WHAT NEEDS TO BE DONE>
Retype the lines from the one that contains "Viewport: 499px width, 372px height." through the end, including that first line, with no changes.

MATERIAL PROVIDED>
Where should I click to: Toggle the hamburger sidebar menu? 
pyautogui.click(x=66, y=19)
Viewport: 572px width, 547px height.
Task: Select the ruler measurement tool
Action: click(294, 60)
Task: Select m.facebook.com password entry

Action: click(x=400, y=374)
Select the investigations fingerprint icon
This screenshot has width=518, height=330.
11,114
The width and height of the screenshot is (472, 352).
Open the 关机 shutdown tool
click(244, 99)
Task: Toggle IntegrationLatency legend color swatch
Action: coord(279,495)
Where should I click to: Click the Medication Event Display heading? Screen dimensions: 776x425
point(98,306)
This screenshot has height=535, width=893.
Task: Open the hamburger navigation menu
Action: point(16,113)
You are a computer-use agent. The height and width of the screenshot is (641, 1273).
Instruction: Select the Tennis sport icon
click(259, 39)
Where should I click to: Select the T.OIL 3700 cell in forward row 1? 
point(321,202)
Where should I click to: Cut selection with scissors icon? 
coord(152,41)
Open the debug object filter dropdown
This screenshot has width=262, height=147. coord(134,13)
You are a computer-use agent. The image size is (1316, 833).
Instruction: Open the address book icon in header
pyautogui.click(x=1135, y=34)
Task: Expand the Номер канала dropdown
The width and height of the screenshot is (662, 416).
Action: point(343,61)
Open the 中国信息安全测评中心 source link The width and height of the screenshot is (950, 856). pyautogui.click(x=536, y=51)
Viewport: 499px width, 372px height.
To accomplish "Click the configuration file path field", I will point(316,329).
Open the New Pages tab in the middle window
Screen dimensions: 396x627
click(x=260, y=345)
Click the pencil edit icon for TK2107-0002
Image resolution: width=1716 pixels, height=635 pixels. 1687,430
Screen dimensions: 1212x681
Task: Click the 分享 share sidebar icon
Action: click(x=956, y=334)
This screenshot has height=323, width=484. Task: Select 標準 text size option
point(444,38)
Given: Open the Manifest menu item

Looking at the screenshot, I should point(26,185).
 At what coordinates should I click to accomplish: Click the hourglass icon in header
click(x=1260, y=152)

FULL RESPONSE>
Viewport: 499px width, 372px height.
To accomplish "Click the configuration file path field", I will point(316,329).
Open the New Pages tab in the middle window
Screen dimensions: 396x627
click(x=260, y=345)
Click the pencil edit icon for TK2107-0002
Image resolution: width=1716 pixels, height=635 pixels. 1687,430
Screen dimensions: 1212x681
Task: Click the 分享 share sidebar icon
Action: click(x=956, y=334)
This screenshot has height=323, width=484. Task: Select 標準 text size option
point(444,38)
Given: Open the Manifest menu item

Looking at the screenshot, I should point(26,185).
 At what coordinates should I click to accomplish: Click the hourglass icon in header
click(x=1260, y=152)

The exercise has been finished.